Everything else in this part of the world hides. The whole craft of organised crime, everywhere I ever worked, is built on not being seen — the front company, the deniable structure, the silence. And then there is the one that did the opposite. Offices. A crest on the wall. Business cards, handed across a table. I touched the edge of a job once that brushed against it, and I will be honest: the openness unsettled me more than any shadow ever had.
Father and son
The unit is the family, and it runs on a father-son logic that is the key to all of it. The patriarch at the top holds ultimate authority. A member is his "child," sworn into a bond modelled on kinship — not blood, but treated as deeper than blood. Beneath the patriarch sits an underboss, then a lieutenant, then the senior men, then the junior soldiers at the bottom.
The largest organisations are not single families at all but federations — many such father-son families stacked together, each one kicking tribute upward to the one above. One name has loomed over the whole landscape for decades, with two or three great rivals beneath it. The scale is real, the wealth is real, and yet the logic at the centre of it is intimate, almost domestic: a man, and the men who are sworn to be his sons.
Vertical loyalty is the entire point. Obedience to the patriarch is not one value among several. It is the value, the thing the structure exists to produce.
The hand that records the mistakes
Two practices are iconic, and both are real, and I want to be sober about them because they are easy to sensationalise.
The first is the amputation of a fingertip in atonement for a serious failure. A man's hand, over a career, becomes a record of his mistakes. I have seen the result of it across a table, the missing joint, and the man it belonged to did not hide it and did not explain it. He did not have to.
A missing fingertip tells a whole story without a single word spoken. That is the point of it.

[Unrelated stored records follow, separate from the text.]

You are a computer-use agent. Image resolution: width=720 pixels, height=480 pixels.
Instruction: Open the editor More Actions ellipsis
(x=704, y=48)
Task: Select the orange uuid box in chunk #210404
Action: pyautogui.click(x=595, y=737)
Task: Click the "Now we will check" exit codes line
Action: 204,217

The story is meant to be read.
The second is the full-body tattooing that marks a lifelong commitment — though that one is fading among the young, like much else here. The self-image borrows from an older warrior honour; the reality underneath is a protection-and-finance business like any other. The honour is the cover story. The squeeze is the substance.
The public face, and the slow decline
The revenue is the familiar list — extortion and protection of the entertainment districts and the construction trade, loan-sharking, gambling, methamphetamine, and a growing reach into cyber-fraud, all washed through front companies and real estate. Nothing exotic in the earning. What is exotic is the face it wears.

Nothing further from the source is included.